═══ Material for this exercise

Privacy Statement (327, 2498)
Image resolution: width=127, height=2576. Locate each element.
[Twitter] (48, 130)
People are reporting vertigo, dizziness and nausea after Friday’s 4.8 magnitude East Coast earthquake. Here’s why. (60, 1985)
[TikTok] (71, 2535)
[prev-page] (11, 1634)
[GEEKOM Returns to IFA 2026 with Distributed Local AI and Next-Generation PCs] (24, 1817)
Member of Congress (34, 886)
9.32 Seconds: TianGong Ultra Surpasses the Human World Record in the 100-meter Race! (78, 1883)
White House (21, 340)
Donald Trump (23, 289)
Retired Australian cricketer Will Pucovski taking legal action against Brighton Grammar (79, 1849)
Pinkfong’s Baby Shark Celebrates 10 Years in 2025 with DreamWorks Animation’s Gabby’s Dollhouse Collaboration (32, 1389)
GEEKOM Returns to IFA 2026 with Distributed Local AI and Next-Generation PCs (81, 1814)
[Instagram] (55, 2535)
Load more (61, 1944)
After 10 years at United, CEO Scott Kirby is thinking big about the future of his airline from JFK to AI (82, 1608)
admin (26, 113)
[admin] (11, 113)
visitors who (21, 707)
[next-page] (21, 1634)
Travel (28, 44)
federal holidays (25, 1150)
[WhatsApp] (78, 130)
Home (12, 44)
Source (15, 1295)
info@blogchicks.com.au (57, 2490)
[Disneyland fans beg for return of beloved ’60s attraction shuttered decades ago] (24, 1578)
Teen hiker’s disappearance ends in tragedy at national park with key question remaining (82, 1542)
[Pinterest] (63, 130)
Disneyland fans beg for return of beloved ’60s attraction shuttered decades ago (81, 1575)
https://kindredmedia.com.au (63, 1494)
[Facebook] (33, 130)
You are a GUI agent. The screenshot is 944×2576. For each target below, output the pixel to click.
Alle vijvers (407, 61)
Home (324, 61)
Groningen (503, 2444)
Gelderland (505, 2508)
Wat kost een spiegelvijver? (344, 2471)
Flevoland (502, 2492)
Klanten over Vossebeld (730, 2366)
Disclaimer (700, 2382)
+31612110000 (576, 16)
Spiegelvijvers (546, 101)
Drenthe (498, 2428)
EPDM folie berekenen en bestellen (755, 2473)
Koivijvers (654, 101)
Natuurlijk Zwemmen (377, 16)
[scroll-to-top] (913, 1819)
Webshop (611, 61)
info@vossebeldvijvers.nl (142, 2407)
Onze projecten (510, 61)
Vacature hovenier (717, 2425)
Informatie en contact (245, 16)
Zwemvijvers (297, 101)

══════

• _Directions_: Repeat verbatim the opening run of entries, ending with the line that contains "Gelderland (505, 2508)".

• _Task result_:
Privacy Statement (327, 2498)
Image resolution: width=127, height=2576. Locate each element.
[Twitter] (48, 130)
People are reporting vertigo, dizziness and nausea after Friday’s 4.8 magnitude East Coast earthquake. Here’s why. (60, 1985)
[TikTok] (71, 2535)
[prev-page] (11, 1634)
[GEEKOM Returns to IFA 2026 with Distributed Local AI and Next-Generation PCs] (24, 1817)
Member of Congress (34, 886)
9.32 Seconds: TianGong Ultra Surpasses the Human World Record in the 100-meter Race! (78, 1883)
White House (21, 340)
Donald Trump (23, 289)
Retired Australian cricketer Will Pucovski taking legal action against Brighton Grammar (79, 1849)
Pinkfong’s Baby Shark Celebrates 10 Years in 2025 with DreamWorks Animation’s Gabby’s Dollhouse Collaboration (32, 1389)
GEEKOM Returns to IFA 2026 with Distributed Local AI and Next-Generation PCs (81, 1814)
[Instagram] (55, 2535)
Load more (61, 1944)
After 10 years at United, CEO Scott Kirby is thinking big about the future of his airline from JFK to AI (82, 1608)
admin (26, 113)
[admin] (11, 113)
visitors who (21, 707)
[next-page] (21, 1634)
Travel (28, 44)
federal holidays (25, 1150)
[WhatsApp] (78, 130)
Home (12, 44)
Source (15, 1295)
info@blogchicks.com.au (57, 2490)
[Disneyland fans beg for return of beloved ’60s attraction shuttered decades ago] (24, 1578)
Teen hiker’s disappearance ends in tragedy at national park with key question remaining (82, 1542)
[Pinterest] (63, 130)
Disneyland fans beg for return of beloved ’60s attraction shuttered decades ago (81, 1575)
https://kindredmedia.com.au (63, 1494)
[Facebook] (33, 130)
You are a GUI agent. The screenshot is 944×2576. For each target below, output the pixel to click.
Alle vijvers (407, 61)
Home (324, 61)
Groningen (503, 2444)
Gelderland (505, 2508)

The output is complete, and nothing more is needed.